Say the middle point is M. We know that for each person the ratio of time to go between M->A should be the same as to go between M->B since the distance is fixed only the rates are different.

First lady got to B at 4 pm so her M->B is 4. Second lady got to A at 9 pm so her M->B is 9. Since they both left in the morning, if we call the first lady's M->A time to be x, we know that the second lady's M->B has to be x as well.

Using the fact that the ratio of M->A : M->B should be the same for both of them, we can set up the equation

4/x = x/9 ==> x^2 = 36 ==> x = 6

Since getting to M was at noon and 12-6=6, dawn was at 6 am.
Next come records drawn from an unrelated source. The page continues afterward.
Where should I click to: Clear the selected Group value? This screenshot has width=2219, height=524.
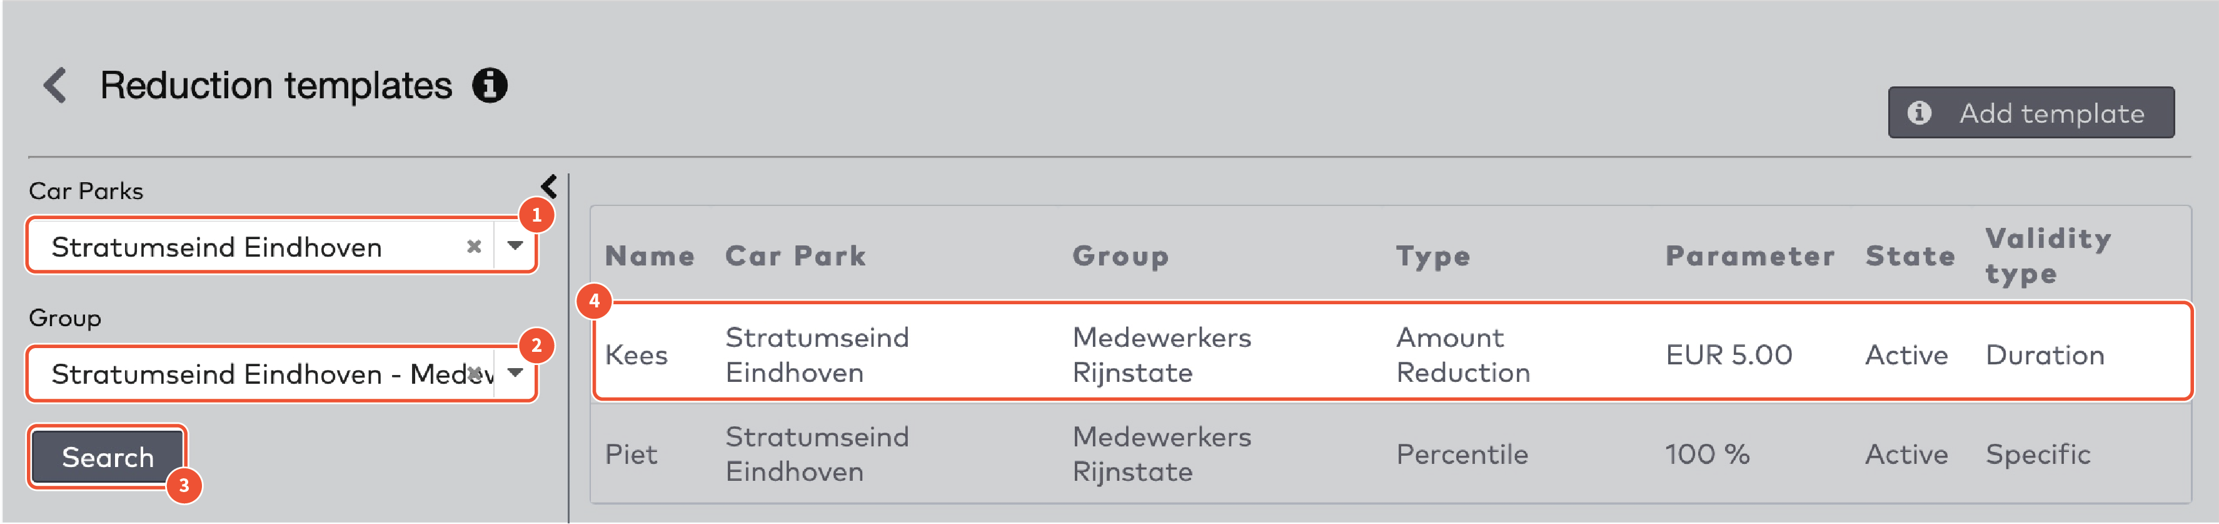coord(473,373)
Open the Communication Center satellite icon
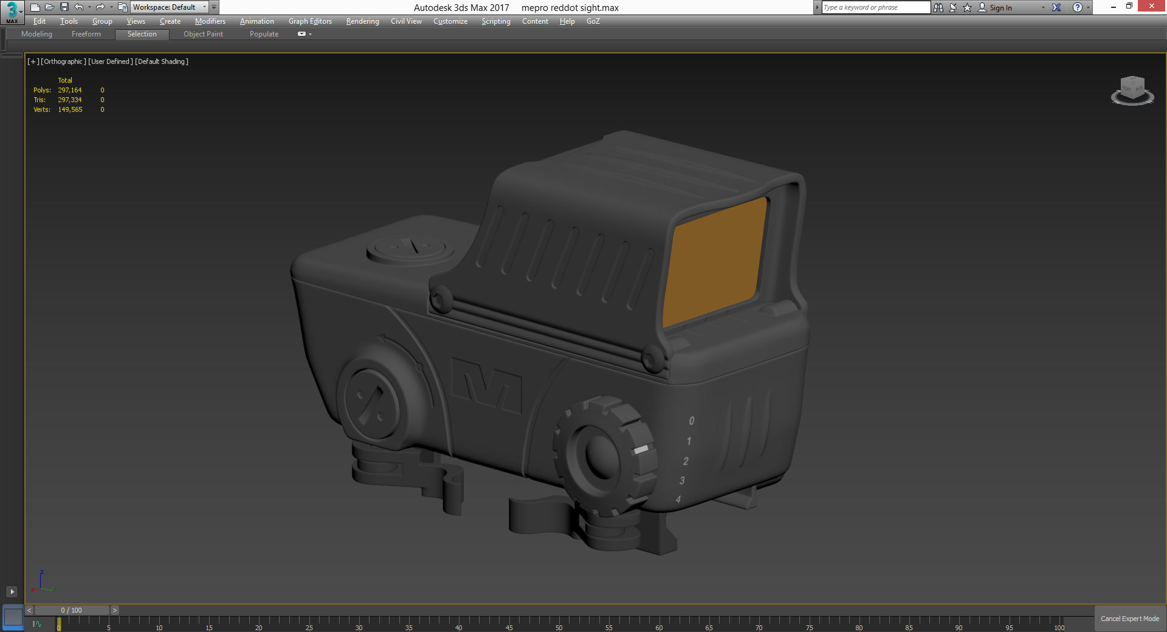1167x632 pixels. pos(953,7)
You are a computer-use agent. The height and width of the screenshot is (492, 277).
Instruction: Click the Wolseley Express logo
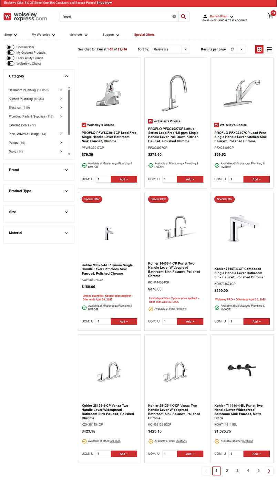coord(25,17)
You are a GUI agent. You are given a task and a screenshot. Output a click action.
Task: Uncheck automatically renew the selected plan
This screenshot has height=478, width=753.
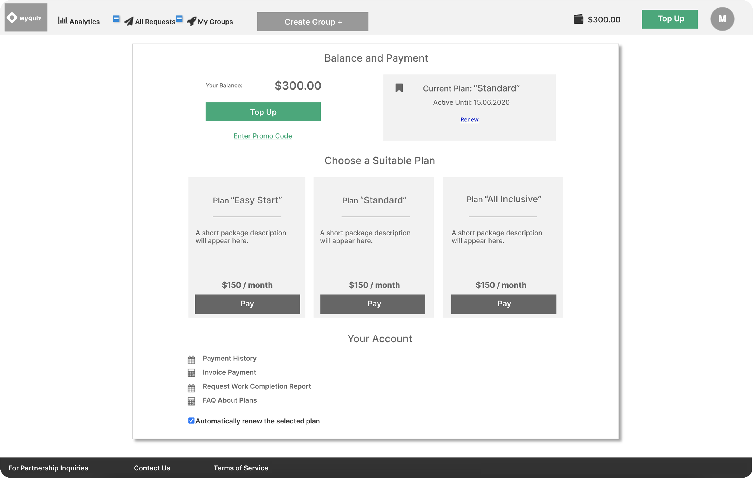point(191,420)
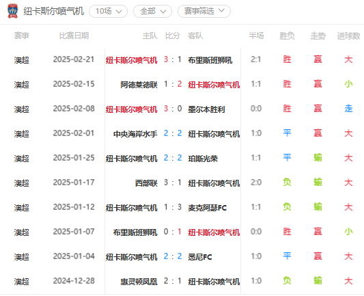Screen dimensions: 364x296
Task: Click the Newcastle Jets team crest icon
Action: click(12, 11)
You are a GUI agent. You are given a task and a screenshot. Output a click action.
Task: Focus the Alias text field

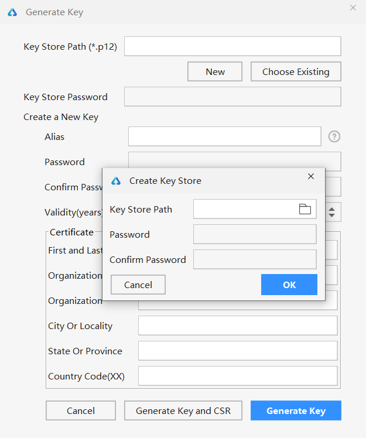pyautogui.click(x=224, y=136)
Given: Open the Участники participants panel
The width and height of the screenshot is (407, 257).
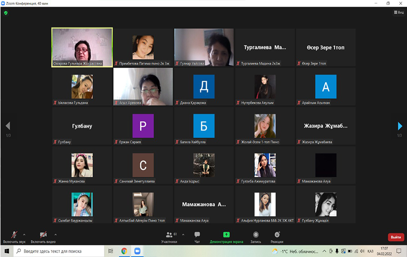Looking at the screenshot, I should 169,236.
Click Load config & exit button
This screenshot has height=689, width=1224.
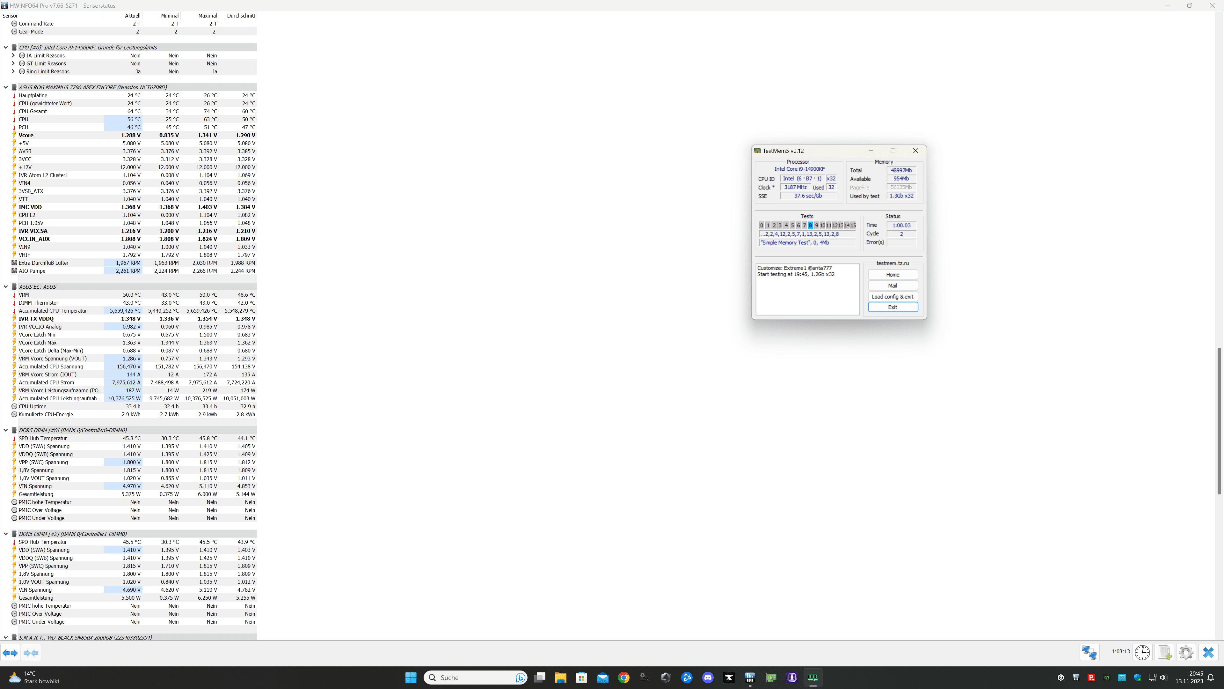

(For what it's worth, I did trial and error too cause I was lazy and didn't feel like thinking... then noticed the nice pattern and back justified it. :P)

The text is confusing to me.

>and each of them carried on walking with the same speed

I thought the "same speed" meant lady1's speed = lady2's which made no sense...

That's exactly how I read it. It was the first obstacle to overcome. "OK, they're walking different speeds, and the statement means that neither of them changed their own unique speed over the course of their walk."

It took a bit of convincing myself, but eventually I became confident that it did not mean that they were each walking at the same rate as each other after their lunch meeting.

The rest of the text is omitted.